**Source text**
========================================
Ivory: Experiments

This tutorial provides a guide to batch retrieval with Ivory on the venerable TREC disks 4 and 5 document collection, which is distributed by NIST and used in many Text Retrieval Conferences (TRECs). Although the collection is over a decade old, it is still used as a starting point for information retrieval research. This guide will cover both indexing the collection and performing retrieval runs with queries from the TREC 2004 robust track.

Getting the Collection

The first task is to obtain the collection (from NIST). We're assuming you have it in hand already. A standard "view" of the disks is to ignore the Congressional Record (CR) and Federal Register (FR), so the collection is often written shorthand as TREC 45 (-CR,FR) or something similar. There are a total of 472,525 documents in the collection as described above, distributed in a number of files; see complete list of all files. Since Hadoop doesn't work well will lots of small files, the first step is to prepare the collection by concatenating all the documents into a large file. This is most easily done with a Perl or Python script. See this simple Perl script, but it should be very easy to write your own.
========================================
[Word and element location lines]
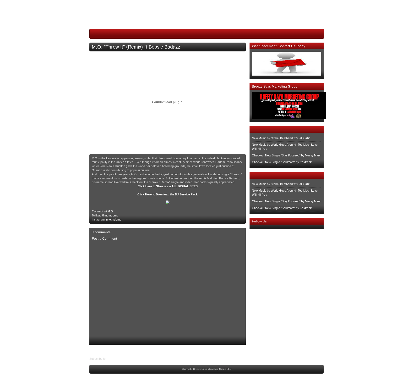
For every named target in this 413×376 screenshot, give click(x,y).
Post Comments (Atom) (122, 358)
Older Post (96, 350)
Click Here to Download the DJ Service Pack (167, 194)
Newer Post (242, 350)
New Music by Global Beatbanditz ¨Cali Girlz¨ (281, 138)
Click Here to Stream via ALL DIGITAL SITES (168, 186)
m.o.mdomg (113, 219)
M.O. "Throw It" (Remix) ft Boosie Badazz (136, 47)
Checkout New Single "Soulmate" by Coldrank (282, 162)
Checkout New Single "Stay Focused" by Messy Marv (286, 155)
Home (169, 350)
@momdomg (110, 215)
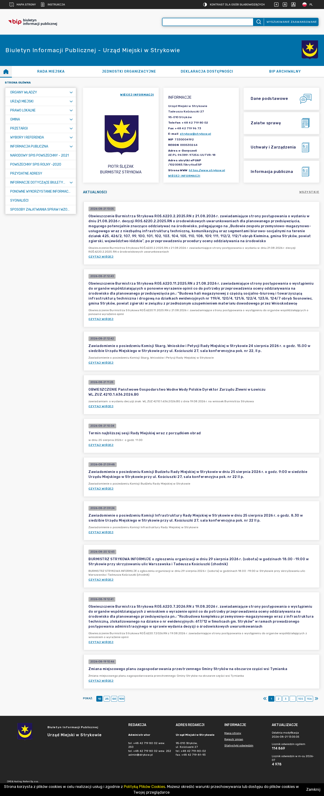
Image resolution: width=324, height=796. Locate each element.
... (293, 698)
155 (300, 698)
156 (309, 698)
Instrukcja (56, 4)
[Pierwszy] (265, 699)
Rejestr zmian (233, 739)
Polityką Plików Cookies (144, 786)
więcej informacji (137, 94)
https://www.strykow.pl (207, 170)
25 (107, 698)
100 (121, 698)
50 (114, 698)
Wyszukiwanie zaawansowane (292, 21)
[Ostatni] (316, 699)
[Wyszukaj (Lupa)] (258, 22)
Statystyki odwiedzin (238, 745)
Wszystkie (309, 192)
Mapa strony (26, 4)
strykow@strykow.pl (195, 133)
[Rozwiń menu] (71, 92)
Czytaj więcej (101, 256)
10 (99, 698)
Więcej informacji (184, 175)
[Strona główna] (6, 71)
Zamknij (313, 789)
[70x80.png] (310, 50)
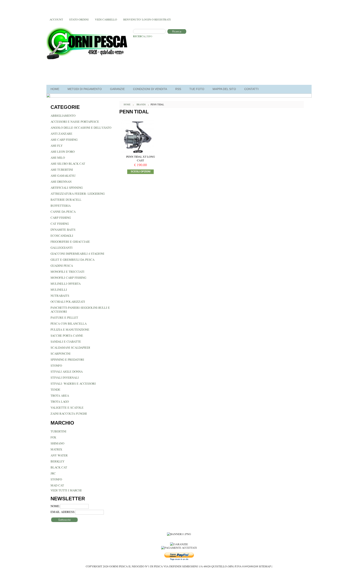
========================================
**Tasks to perform**
1. Replace "venerable" with "well-known" in the Ivory tutorial from "This tutorial provides" to "2004 robust track.", and write out that passage.
2. Using the Ivory tutorial, answer the following:
(a) Which track's queries are used for the retrieval runs?
(b) How many documents are in the collection?
(c) Which two parts of the disks does the standard view leave out?

**Correct answers**
1.
This tutorial provides a guide to batch retrieval with Ivory on the well-known TREC disks 4 and 5 document collection, which is distributed by NIST and used in many Text Retrieval Conferences (TRECs). Although the collection is over a decade old, it is still used as a starting point for information retrieval research. This guide will cover both indexing the collection and performing retrieval runs with queries from the TREC 2004 robust track.

2.
(a) The TREC 2004 robust track.
(b) 472,525.
(c) The Congressional Record (CR) and the Federal Register (FR).